Learning to Explore using Active Neural SLAM

TL;DR

This paper presents Active Neural SLAM (ANS), a modular, hierarchical navigation framework that blends a learned Neural SLAM with a Global policy and a Local policy connected via an analytical planner. By training the components separately within a classical navigation pipeline, ANS achieves robust exploration in realistic 3D environments and demonstrates strong transfer to real-world robotics and the PointGoal task, including significant sample-efficiency gains. Key contributions include a realistic actuation/sensor noise model, a Mapper + Pose Estimator Neural SLAM module, and empirical evidence of superior performance and generalization over end-to-end baselines. The approach advances practical autonomous exploration by leveraging learning where it benefits most while retaining the reliability and efficiency of traditional planning, with demonstrated impact on Habitat benchmarks and real-world transfer.

Abstract

This work presents a modular and hierarchical approach to learn policies for exploring 3D environments, called `Active Neural SLAM'. Our approach leverages the strengths of both classical and learning-based methods, by using analytical path planners with learned SLAM module, and global and local policies. The use of learning provides flexibility with respect to input modalities (in the SLAM module), leverages structural regularities of the world (in global policies), and provides robustness to errors in state estimation (in local policies). Such use of learning within each module retains its benefits, while at the same time, hierarchical decomposition and modular training allow us to sidestep the high sample complexities associated with training end-to-end policies. Our experiments in visually and physically realistic simulated 3D environments demonstrate the effectiveness of our approach over past learning and geometry-based approaches. The proposed model can also be easily transferred to the PointGoal task and was the winning entry of the CVPR 2019 Habitat PointGoal Navigation Challenge.

Paper Structure

This paper contains 18 sections, 5 equations, 10 figures, 3 tables.

Figures (10)

  • Figure 1: Overview of our approach. The Neural SLAM module predicts a map and agent pose estimate from incoming RGB observations and sensor readings. This map and pose are used by a Global policy to output a long-term goal, which is converted to a short-term goal using an analytic path planner. A Local Policy is trained to navigate to this short-term goal.
  • Figure 2: Architecture of the Neural SLAM module: The Neural SLAM module ($f_{Map}$) takes in the current RGB observation, $s_t$, the current and last sensor reading of the agent pose $x_{t-1:t}'$, last agent pose estimate, $\hat{x}_{t-1}$ and the map at the previous time step $m_{t-1}$ and outputs an updated map, $m_{t}$ and the current agent pose estimate, $\hat{x}_t$. 'ST' denotes spatial transformation.
  • Figure 3: Plot showing the $\%$ Coverage as the episode progresses for ANS and the baselines on the large and small scenes in the Gibson Val set as well as the overall Gibson Val set.
  • Figure 4: Exploration visualization.

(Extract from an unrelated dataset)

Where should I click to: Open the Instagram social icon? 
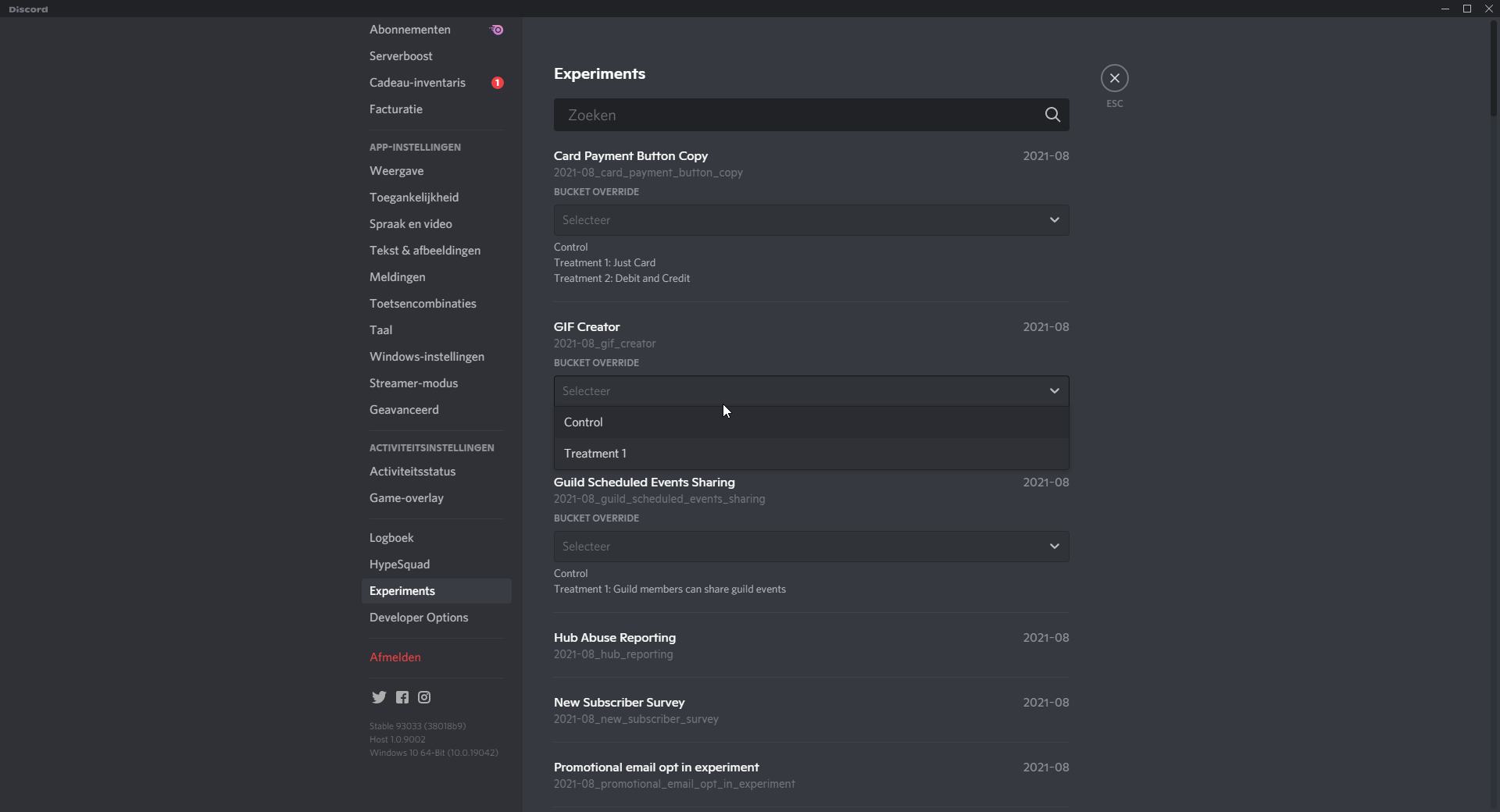424,697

Figure showing a sample trajectory of the Active Neural SLAM model in the Exploration task. Top: RGB observations seen by the agent. Inset: Global ground truth map and pose (not visible to the agent). Bottom: Local map and pose predictions. Long-term goals selected by the Global policy are shown by blue circles. The ground-truth map and pose are under-laid in grey. Map prediction is overlaid in green, with dark green denoting correct predictions and light green denoting false positives. Agent pose predictions are shown in red. The light blue shaded region shows the explored area.
  • Figure 5: Real-world Transfer.Left: Image showing the living area in an apartment used for the real-world experiments. Right: Sample images seen by the robot and the predicted map. The long-term goal selected by the Global Policy is shown by a blue circle on the map.